Line by line, set down the records exactly as they appear below.

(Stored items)
>>>
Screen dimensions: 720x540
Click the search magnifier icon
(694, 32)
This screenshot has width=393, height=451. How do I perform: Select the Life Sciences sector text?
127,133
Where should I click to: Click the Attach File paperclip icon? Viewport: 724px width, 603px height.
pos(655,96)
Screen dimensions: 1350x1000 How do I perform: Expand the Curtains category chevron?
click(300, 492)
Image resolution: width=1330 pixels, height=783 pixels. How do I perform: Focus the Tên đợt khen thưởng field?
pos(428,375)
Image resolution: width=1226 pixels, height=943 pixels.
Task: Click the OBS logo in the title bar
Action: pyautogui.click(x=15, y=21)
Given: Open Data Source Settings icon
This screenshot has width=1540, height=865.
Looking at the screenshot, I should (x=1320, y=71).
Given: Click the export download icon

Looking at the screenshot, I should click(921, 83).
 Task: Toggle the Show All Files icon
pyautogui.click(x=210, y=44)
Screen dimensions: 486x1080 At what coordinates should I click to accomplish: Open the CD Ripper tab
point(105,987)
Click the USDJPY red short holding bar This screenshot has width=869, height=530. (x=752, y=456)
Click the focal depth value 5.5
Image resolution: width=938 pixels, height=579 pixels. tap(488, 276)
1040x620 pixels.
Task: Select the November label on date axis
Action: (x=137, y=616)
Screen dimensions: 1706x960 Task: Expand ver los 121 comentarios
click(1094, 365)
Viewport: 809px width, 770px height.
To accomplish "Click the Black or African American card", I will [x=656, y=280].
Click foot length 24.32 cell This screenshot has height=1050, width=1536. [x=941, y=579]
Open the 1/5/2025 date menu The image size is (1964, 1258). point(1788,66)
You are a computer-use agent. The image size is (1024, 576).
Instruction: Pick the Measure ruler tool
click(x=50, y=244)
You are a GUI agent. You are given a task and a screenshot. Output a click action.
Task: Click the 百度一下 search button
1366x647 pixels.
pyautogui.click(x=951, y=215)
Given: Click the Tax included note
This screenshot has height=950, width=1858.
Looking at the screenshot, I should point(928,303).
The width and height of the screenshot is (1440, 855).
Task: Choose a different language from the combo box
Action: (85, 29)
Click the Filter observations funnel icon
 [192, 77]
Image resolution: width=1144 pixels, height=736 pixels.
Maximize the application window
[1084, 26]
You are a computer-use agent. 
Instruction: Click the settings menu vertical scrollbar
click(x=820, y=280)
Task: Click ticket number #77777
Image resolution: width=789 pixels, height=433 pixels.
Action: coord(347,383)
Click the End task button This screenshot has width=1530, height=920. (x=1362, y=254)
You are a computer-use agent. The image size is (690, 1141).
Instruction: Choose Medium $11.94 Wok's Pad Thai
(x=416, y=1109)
<<<
◆ Written answer:
Screen dimensions: 720x540
Click the search magnifier icon
(694, 32)
This screenshot has width=393, height=451. How do I perform: Select the Life Sciences sector text?
127,133
Where should I click to: Click the Attach File paperclip icon? Viewport: 724px width, 603px height.
pos(655,96)
Screen dimensions: 1350x1000 How do I perform: Expand the Curtains category chevron?
click(300, 492)
Image resolution: width=1330 pixels, height=783 pixels. How do I perform: Focus the Tên đợt khen thưởng field?
pos(428,375)
Image resolution: width=1226 pixels, height=943 pixels.
Task: Click the OBS logo in the title bar
Action: pyautogui.click(x=15, y=21)
Given: Open Data Source Settings icon
This screenshot has width=1540, height=865.
Looking at the screenshot, I should (x=1320, y=71).
Given: Click the export download icon

Looking at the screenshot, I should click(921, 83).
 Task: Toggle the Show All Files icon
pyautogui.click(x=210, y=44)
Screen dimensions: 486x1080 At what coordinates should I click to accomplish: Open the CD Ripper tab
point(105,987)
Click the USDJPY red short holding bar This screenshot has width=869, height=530. (x=752, y=456)
Click the focal depth value 5.5
Image resolution: width=938 pixels, height=579 pixels. tap(488, 276)
1040x620 pixels.
Task: Select the November label on date axis
Action: (x=137, y=616)
Screen dimensions: 1706x960 Task: Expand ver los 121 comentarios
click(1094, 365)
Viewport: 809px width, 770px height.
To accomplish "Click the Black or African American card", I will [x=656, y=280].
Click foot length 24.32 cell This screenshot has height=1050, width=1536. [x=941, y=579]
Open the 1/5/2025 date menu The image size is (1964, 1258). point(1788,66)
You are a computer-use agent. The image size is (1024, 576).
Instruction: Pick the Measure ruler tool
click(x=50, y=244)
You are a GUI agent. You are given a task and a screenshot. Output a click action.
Task: Click the 百度一下 search button
1366x647 pixels.
pyautogui.click(x=951, y=215)
Given: Click the Tax included note
This screenshot has height=950, width=1858.
Looking at the screenshot, I should point(928,303).
The width and height of the screenshot is (1440, 855).
Task: Choose a different language from the combo box
Action: (85, 29)
Click the Filter observations funnel icon
 [192, 77]
Image resolution: width=1144 pixels, height=736 pixels.
Maximize the application window
[1084, 26]
You are a computer-use agent. 
Instruction: Click the settings menu vertical scrollbar
click(x=820, y=280)
Task: Click ticket number #77777
Image resolution: width=789 pixels, height=433 pixels.
Action: coord(347,383)
Click the End task button This screenshot has width=1530, height=920. (x=1362, y=254)
You are a computer-use agent. The image size is (690, 1141).
Instruction: Choose Medium $11.94 Wok's Pad Thai
(x=416, y=1109)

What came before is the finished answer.